For years, auditors have used traditional methods like interviews and workshops to conduct successful company audits. As more and more business processes become digitized, however, auditors are finding they need to move beyond strictly traditional analytics to advanced offerings such as process mining.
Why? Big data is changing the way organizations operate, and internal audit departments can’t afford to be left behind. The exponential growth in data means an exponential need for analysis, putting pressure on auditors to gain insights into the inner working of those processes, rather than basing audits on a small data sample.
Process mining leverages the digital event logs in your company’s existing IT systems to create a visual reconstruction of the business processes in your organization. This allows your internal audit department to easily visualize and analyze purchase-to-pay, order-to-cash, production and logistics processes, and gain complete transparency into how these processes are working in real life.
With the data visualization component of process mining, the latest machine learning and artificial intelligence algorithms easily guide an auditor through the analysis, pointing out compliance issues and inefficiencies along the way, as well as providing a full automated root-cause analysis with prescriptive, proactive recommendations. Simply put: think of process mining as your auditor’s personal MRI of the organization, providing unbiased visibility and diagnostic capability, in real time.
Conducting an audit based on more accurate information can help streamline approvals, timelines, exceptions and violations to improve business processes and avoid business risks. So, the question becomes: How can your organization capitalize on the wealth of data now available—from your own business activities as well as external sources—to help internal audit generate valuable new insights and increase efficiency?
From preparation to reporting stages, process mining helps benchmark process execution and set the right focus upfront for your audit.

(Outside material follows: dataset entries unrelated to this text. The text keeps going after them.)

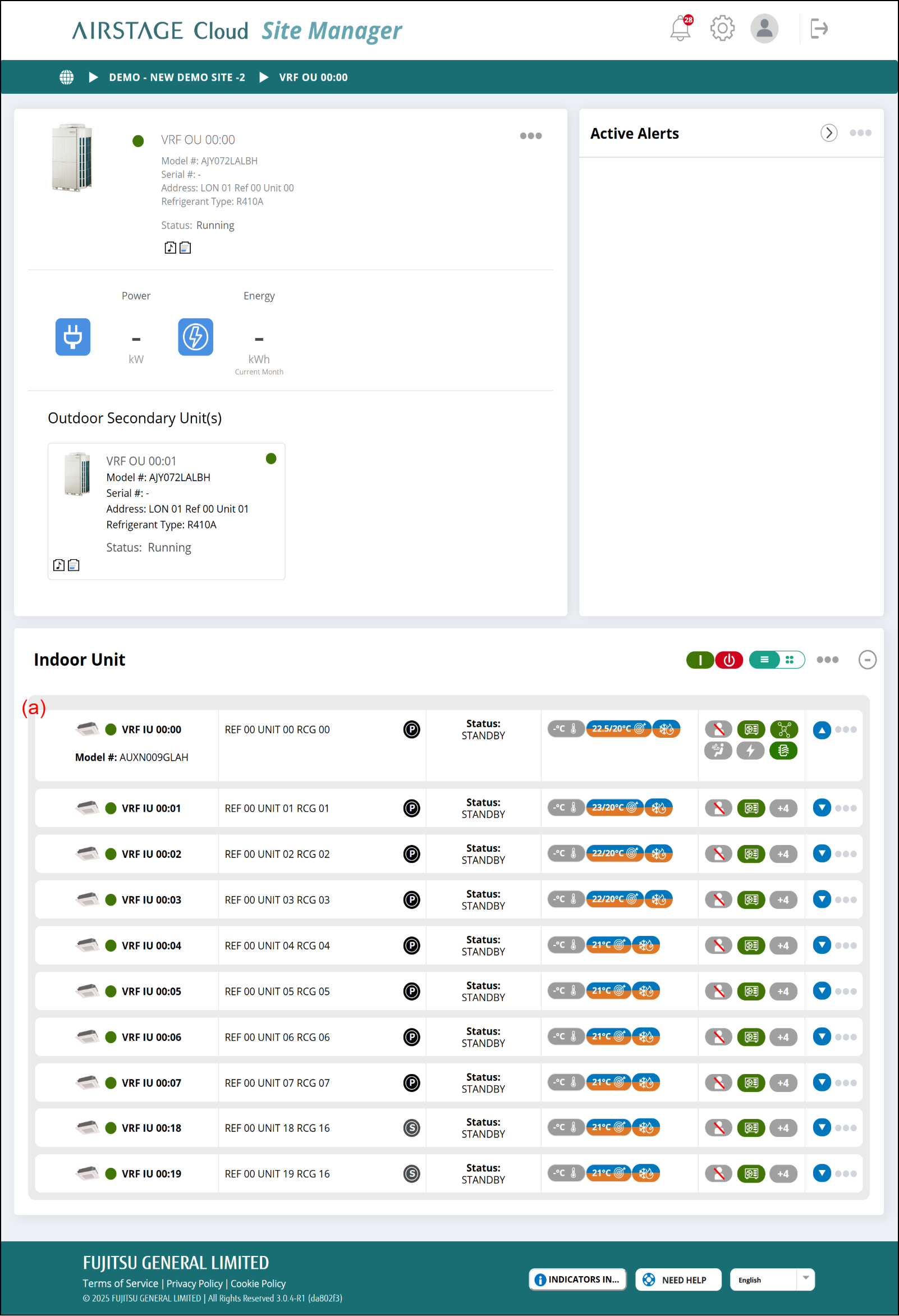
Task: Click the globe icon in breadcrumb bar
Action: tap(67, 77)
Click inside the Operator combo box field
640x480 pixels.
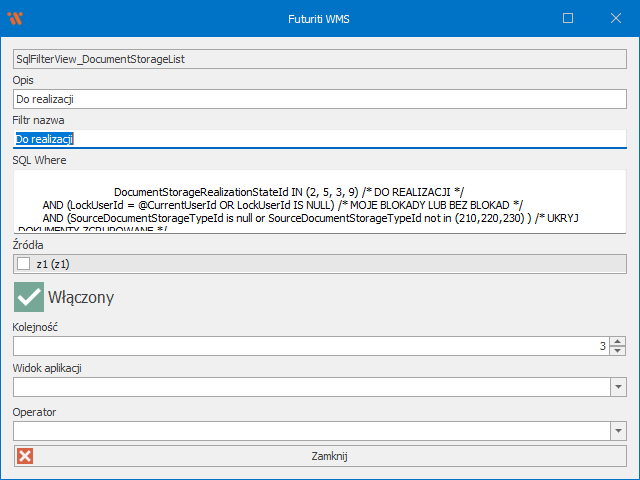click(x=310, y=431)
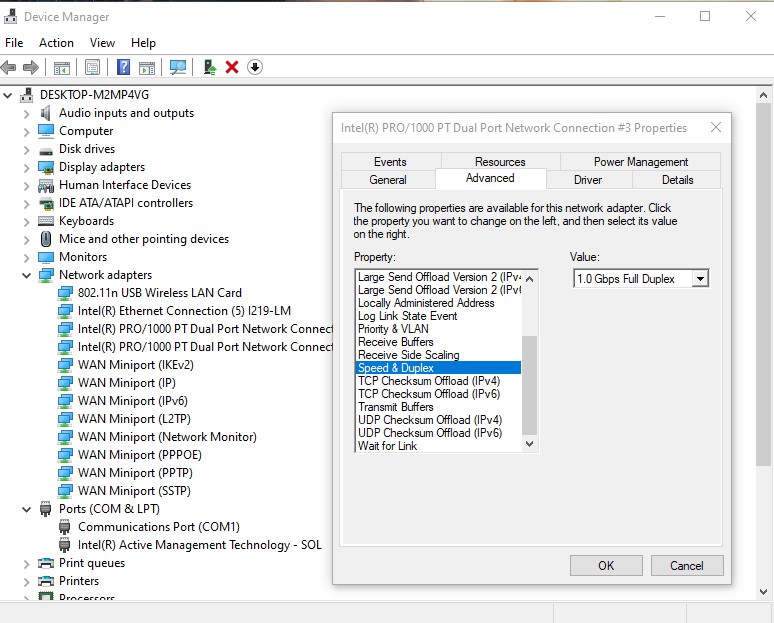Collapse the Network adapters tree node
Viewport: 774px width, 623px height.
coord(27,275)
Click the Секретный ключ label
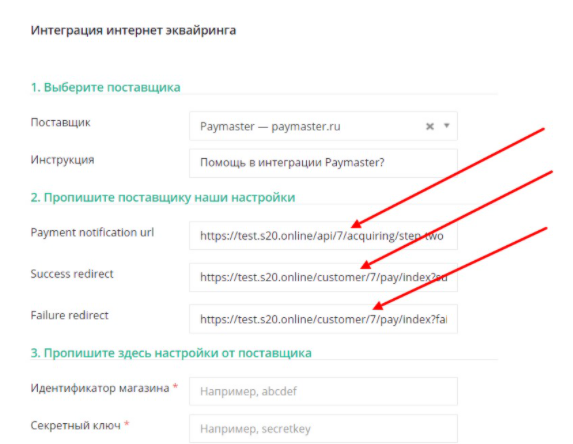 [76, 425]
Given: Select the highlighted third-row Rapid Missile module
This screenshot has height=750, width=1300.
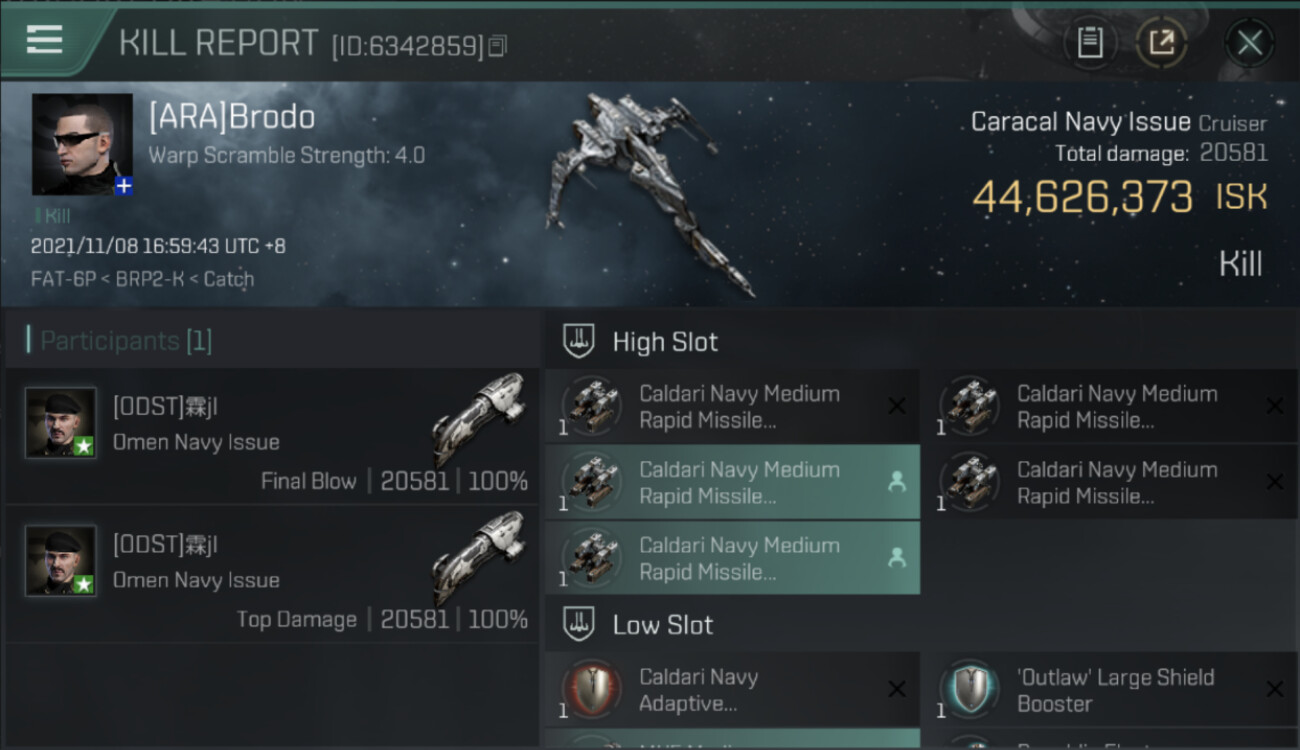Looking at the screenshot, I should click(x=732, y=558).
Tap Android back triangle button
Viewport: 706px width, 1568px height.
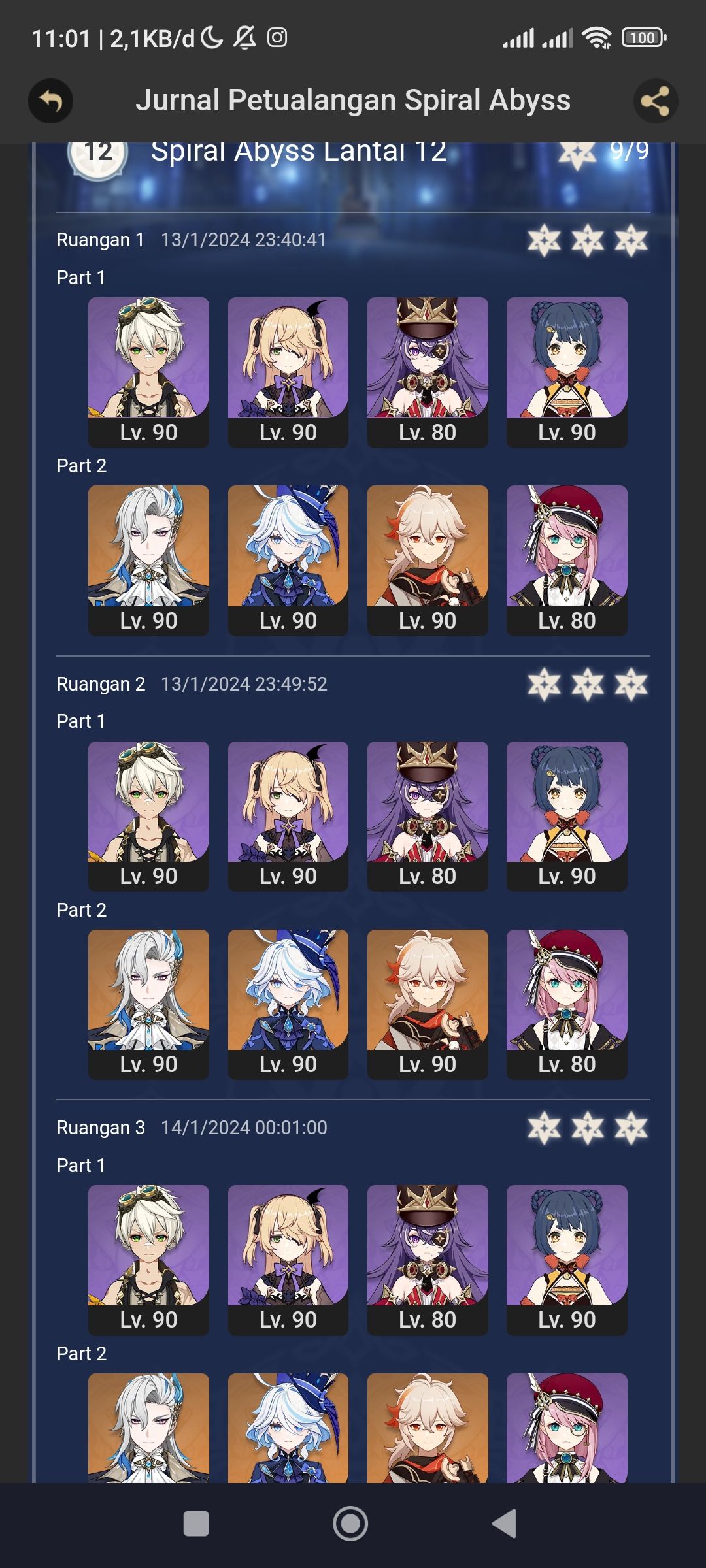click(x=504, y=1524)
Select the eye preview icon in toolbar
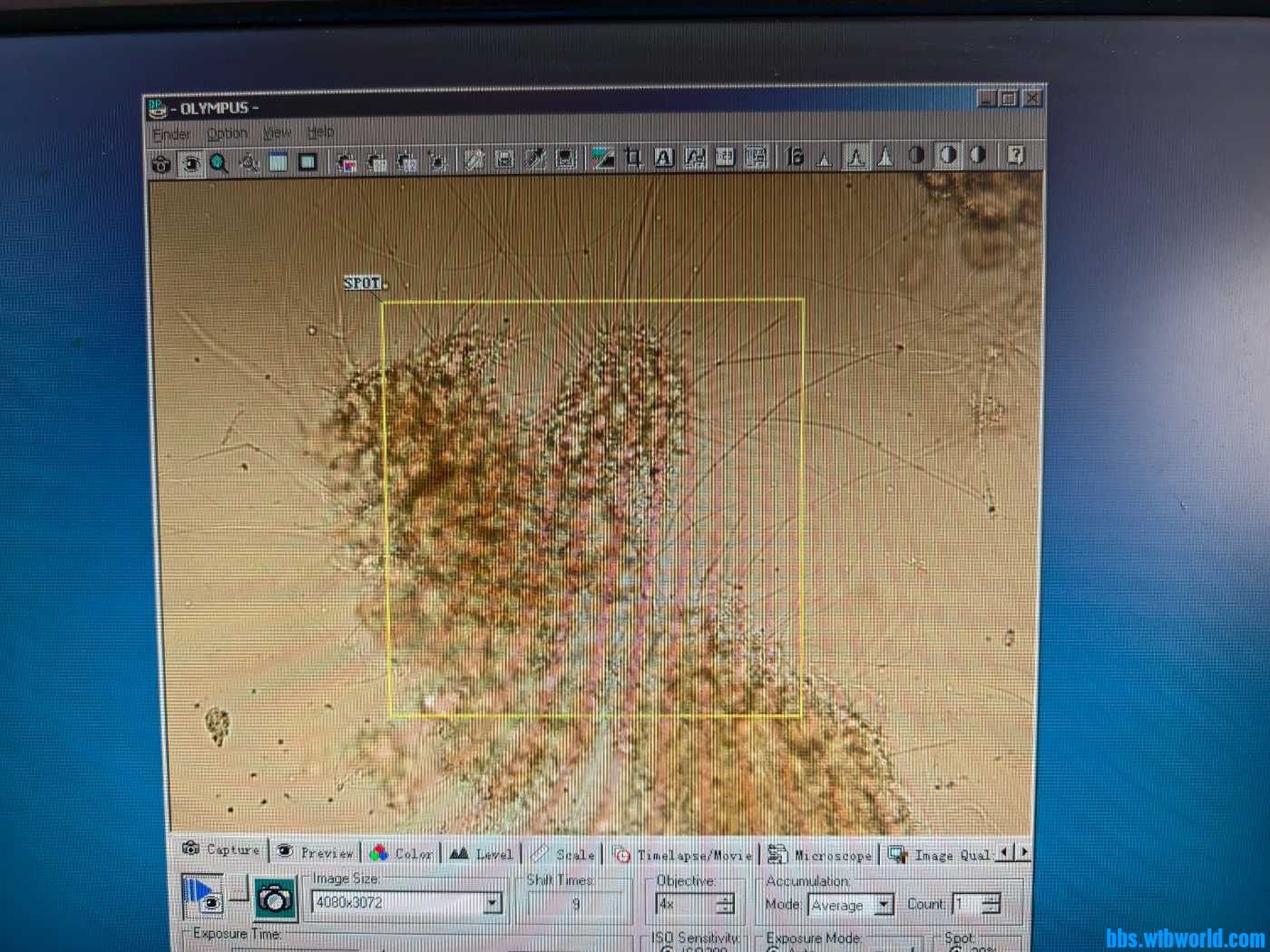The image size is (1270, 952). pyautogui.click(x=190, y=163)
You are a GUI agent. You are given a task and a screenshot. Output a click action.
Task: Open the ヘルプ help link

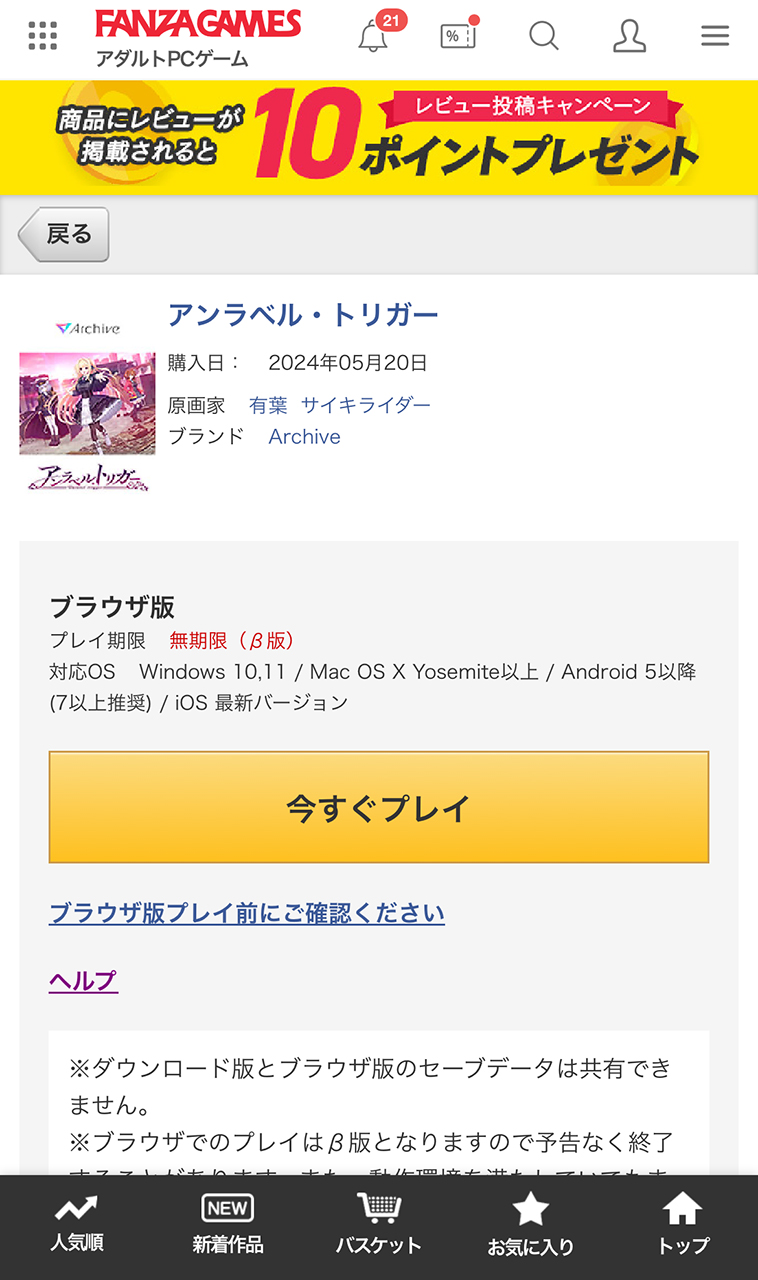[83, 981]
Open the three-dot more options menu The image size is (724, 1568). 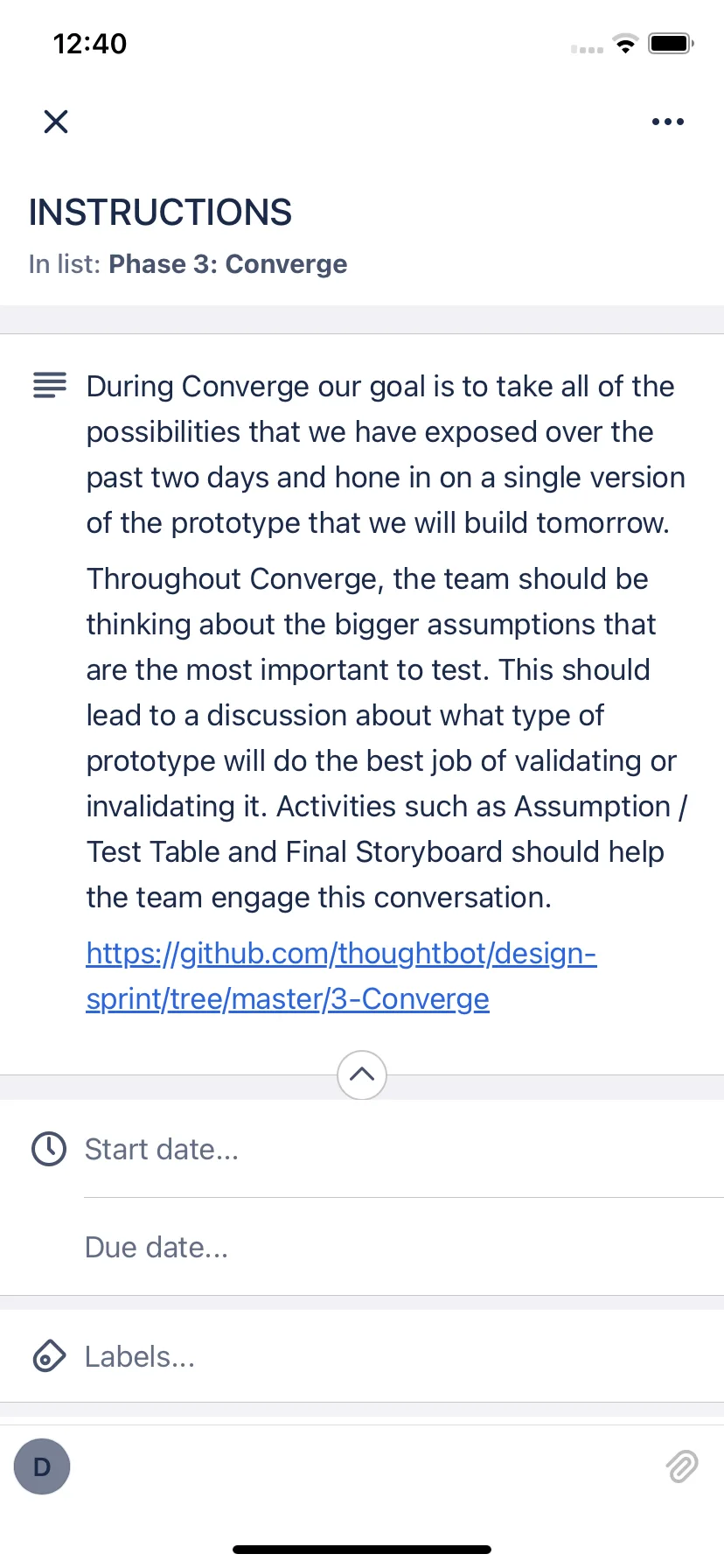(668, 122)
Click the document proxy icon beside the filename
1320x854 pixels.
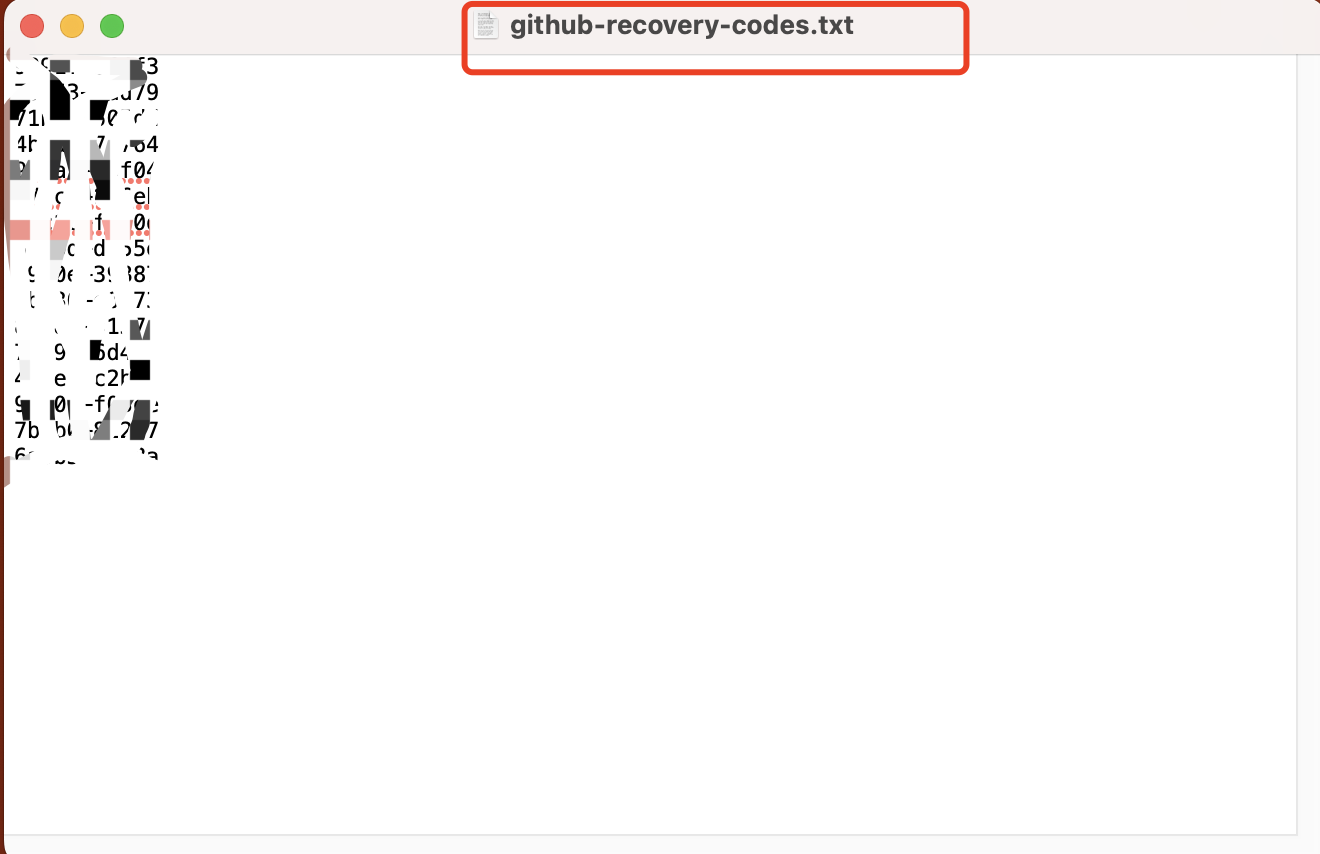pos(485,25)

With the goal of improving processes and avoiding business risk, process mining helps optimize a number of factors.
Reduce Compliance Costs: Uncover hidden inefficiencies and bottlenecks to reduce compliance costs, as well as the cost for auditing itself.
Increase Speed: Gain access to real-time surveillance of business transactions and fast results due to proactive insights and fast root-cause analysis.
Boost Efficiency: Make use of pre-defined analyses for an easy and professional reporting mechanism.
Achieve Higher Quality: Provide high precision and full transparency of all running processes to ensure every non-compliant process is caught.
Need more proof? One internationally leading technology enterprise with more than 20,000 employees worldwide used process mining to improve their order-to-cash process. They uncovered that 55% of credit checks were non-compliant—the same person was approving the credit check and crediting the invoice—which was against guidelines. Armed with this insight, the organization enforced a segregation of duties, requiring more than one person to complete an activity, and in turn move toward a 0% rate on non-compliant credit checks.
As another example, a leading telecommunications service provider with more than 100,000 employees used process mining to discover over 1,000 purchasing orders in their system without approval. Since approval of purchase orders is important to meet compliance standards, the company was able to make adjustments to avoid future risk.
Auditors shouldn’t be afraid to use machine learning to transform the audit game as we know it. With process mining as a foundation, auditors can become digital leaders in their organizations. Through simplifying processes, automating mundane tasks and transforming operations, auditors could be further seen as the preemptive minds of an organization—proactively monitoring issues and avoiding business risk before it even occurs.
There’s no denying it—big data has transformed the way organizations operate, and it’s imperative that internal audit departments aren’t left in the dust. So, it’s time to ask yourself, does your internal audit team have the capability to keep up in today’s digital world?